Tatsächlich habe ich, als die Möglichkeit auf dem Papier bestand, mal versucht, mich von meinem West-Onkel adoptieren zu lassen. Ich wollte vor meinem 65. Geburtstag einmal dorthin, wo die bunten Postkarten herkamen. (lacht) Es kam dann nie dazu. Die Idee, über die grüne Grenze abzuhauen, hatte ich nie. Ein Gastspiel am Deutschen Theater hat mich gereizt: Den Vorvertrag hatte ich 1990 in der Tasche – und dann brauchte ich ihn nicht mehr …

Haben Sie, Frau Preuß, je überlegt, ob Sie sich hätten arrangieren können?

„Was wäre, wenn“-Überlegungen mag ich nicht. Ich weiß nur, dass es meiner Familie trotz aller Probleme relativ gut ging. Meine Oma war Bürgermeisterin in einer kleinen Stadt, meine Eltern konnten ihre Traumberufe ausüben, was auch nicht immer üblich war. Und ich war vier Jahre, als die Mauer fiel: Ich bin in Potsdam aufgewachsen, und da ging die „Verwestlichung“ sehr schnell.

Wie haben Sie denn den Tag des Mauerfalls am 9. November 1989 erlebt?

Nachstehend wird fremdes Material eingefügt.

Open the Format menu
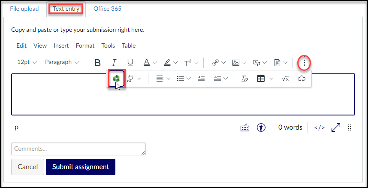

Preuß: Wir Kinder haben geschlafen. Irgendwann kam mein Vater rein und scheuchte uns aus den Betten. Er ist dann noch zur Glienicker Brücke gelaufen, und wir haben mit unserer Mutter vor dem Fernseher gesessen. Und dann hatten wir unser erstes Wochenende im „goldenen Westen“: Mit 400 D-Mark Begrüßungsgeld – so viel! – sind wir nach Berlin. Meine Mutter hatte einen Plan gemacht, wie sie das Geld ausgeben wollte: Babypuppen für die Mädchen, kleine Anlage für die Küche, coole Jeans für meinen Vater. Und dann war da dieser Hütchenspieler am Tränenpalast …! (lacht) Also: Am ersten Wochenende wurden wir vom Westen relativ abgezockt.

Schüttauf: Ich habe Schabowskis legendäre Pressekonferenz im Fernsehen gesehen und das Ganze so verstanden, dass man in den nächsten Tagen mal einen Antrag stellen könnte, der dann bewilligt würde oder auch nicht … Keine Sekunde lang war das für mich in dem Moment der Startschuss in eine neue Ära.

Also sind Sie dann tatsächlich daheim geblieben? Oder hat es Sie doch noch „nach drüben“ gezogen?

Meine damalige Freundin hat den Vorschlag gemacht, mit dem ganz normalen Bus rüberzufahren, in dem die Rentner saßen, die ja sowieso rüberdurften. An der Haltestelle in Babelsberg stiegen wir also in diesen gelben West-Bus, zusammen mit lauter Nachteulen aus der Potsdamer Künstlerszene, die dieselbe Idee hatten wie wir. Wir fuhren am Stau der Ost-Autos vorbei nach Wannsee. Und da war – überhaupt nichts! Ich dachte nur: Hier ist ja weniger los als im Osten. (lacht) Später waren wir auch in der wabernden Menge am Ku’damm unterwegs. Als wir dann morgens von der Bushaltestelle wieder nach Hause radelten, begegneten wir Menschen, die zur Schicht fuhren. Die hatten teilweise noch gar nicht mitbekommen, dass sich die Welt in den letzten paar Stunden für immer verändert hatte. Das Bild ist mir bis heute im Kopf geblieben.